Euskal Antzara
- Conservation status: FAO (2007): endangered; DAD-IS (2021): at risk;
- Other names: Oca Vasca
- Country of origin: Spain
- Distribution: Las Encartaciones/Enkarterri
- Standard: BOPV (Basque/Spanish)
- Use: meat; eggs;

Traits
- Weight: Male: 7–9 kg; Female: 6–8 kg;
- Egg colour: white

Classification

= Euskal Antzara =

Spanish breed of goose

The Euskal Antzara is a traditional Spanish breed of domestic goose. It originates in the historical Basque Country. It is the only recognised goose breed of that area, and one of two Spanish breeds of goose, the other being the Oca Empurdanesa. It is distributed mainly in the comarca of Enkarterri in the province of Bizkaia, particularly in the areas of Abanto, Balmaseda, Güeñes, Karrantza and Zalla.

== History ==

The Euskal Antzara is the traditional goose breed of the Basque Country; there is little documentation of its history. It was kept in limited numbers to supply meat and eggs.

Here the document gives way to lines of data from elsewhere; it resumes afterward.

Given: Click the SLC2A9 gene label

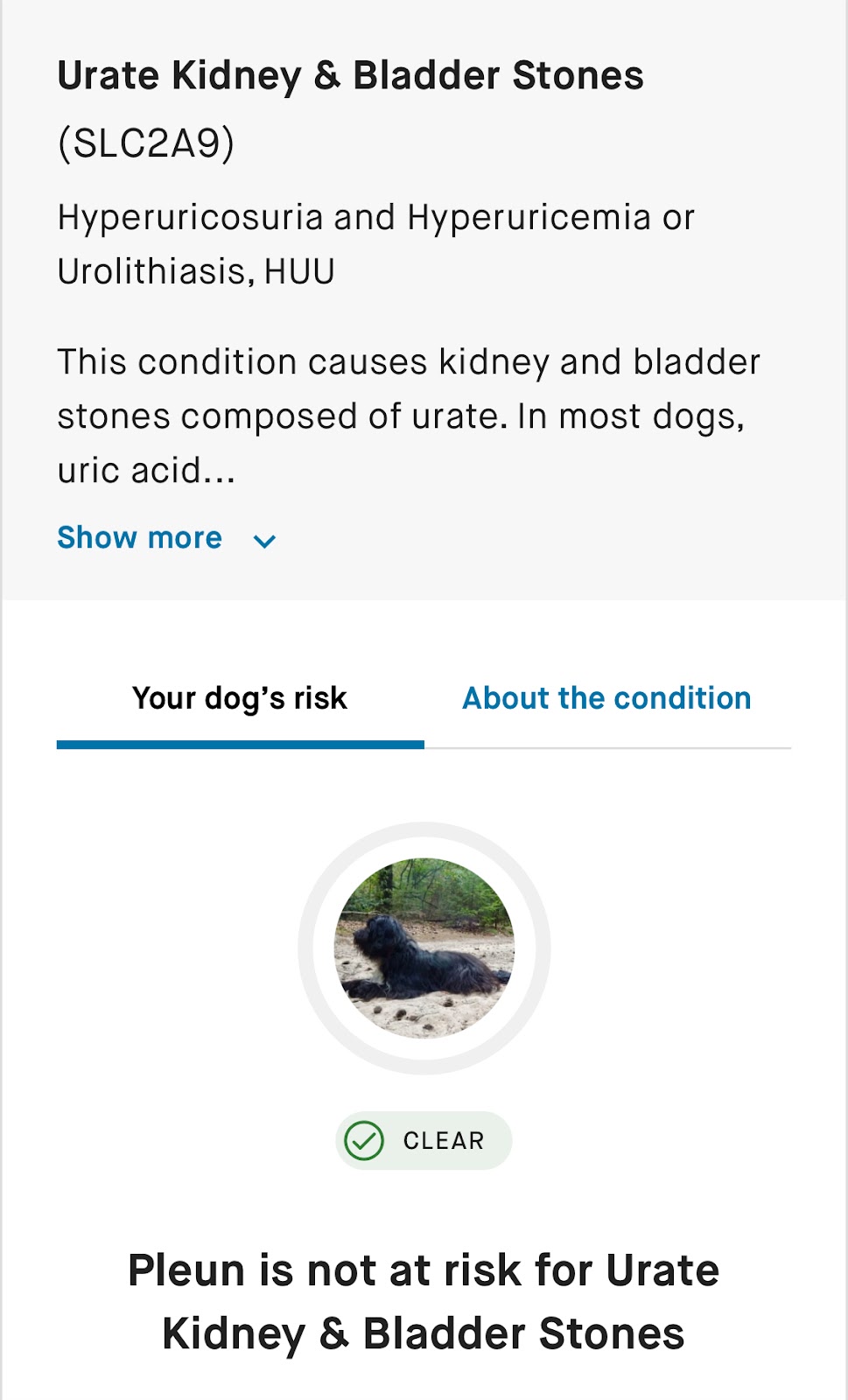Looking at the screenshot, I should click(146, 144).
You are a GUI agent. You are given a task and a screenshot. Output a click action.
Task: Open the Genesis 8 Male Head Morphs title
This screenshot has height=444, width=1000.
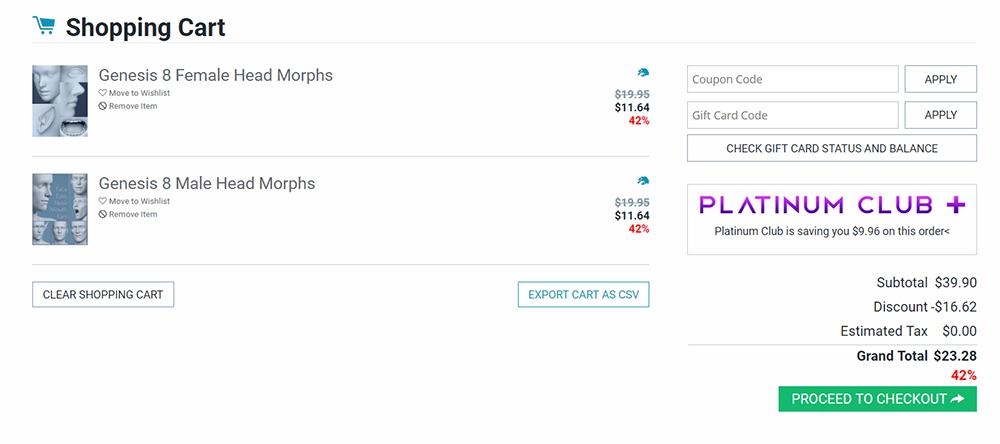(207, 183)
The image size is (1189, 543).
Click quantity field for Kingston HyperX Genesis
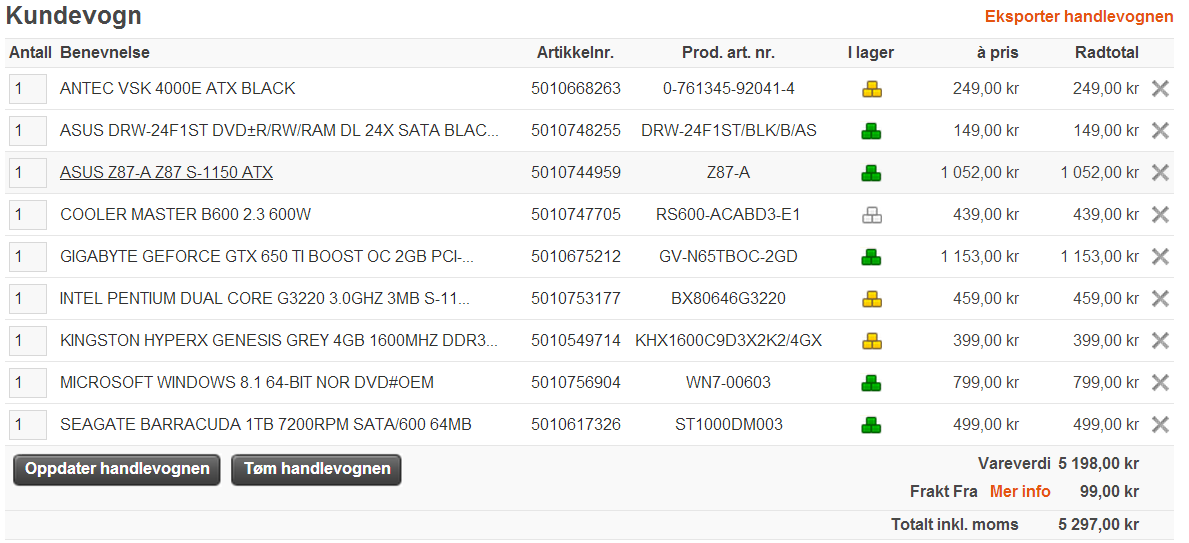pos(28,341)
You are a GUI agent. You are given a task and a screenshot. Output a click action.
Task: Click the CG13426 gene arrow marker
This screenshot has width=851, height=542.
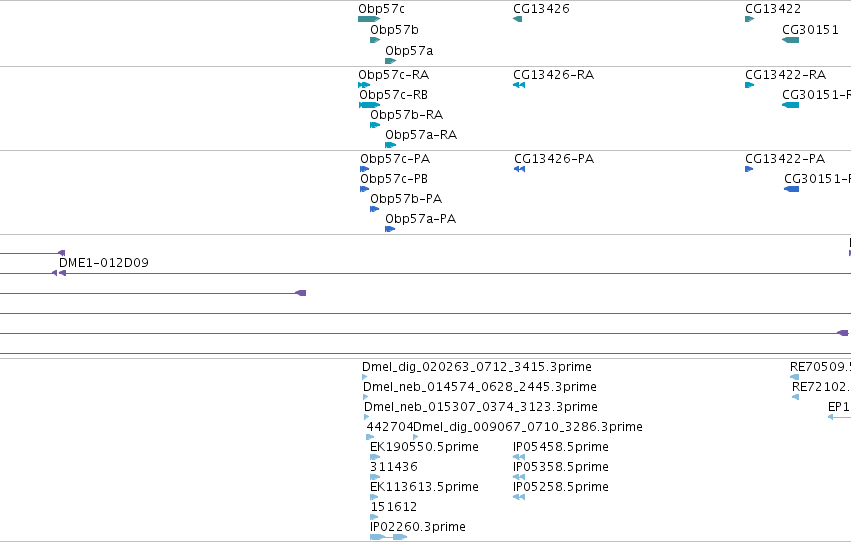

It was included in the official list of Basque breeds of the País Vasco in 2001, and in 2006 it was added to the Catálogo Oficial de Razas de Ganado de España, the national register of livestock breeds of the Ministerio de Agricultura, Pesca y Alimentación. It is classified as a Raza Autóctona en Peligro de Extinción, an indigenous breed in danger of extinction.

In 2007 it was added to the Ark of Taste of the Slow Food Foundation.

== Use ==

The Euskal Antzara is reared principally for its eggs, and also for meat. The eggs are white, and weigh at least 160 g.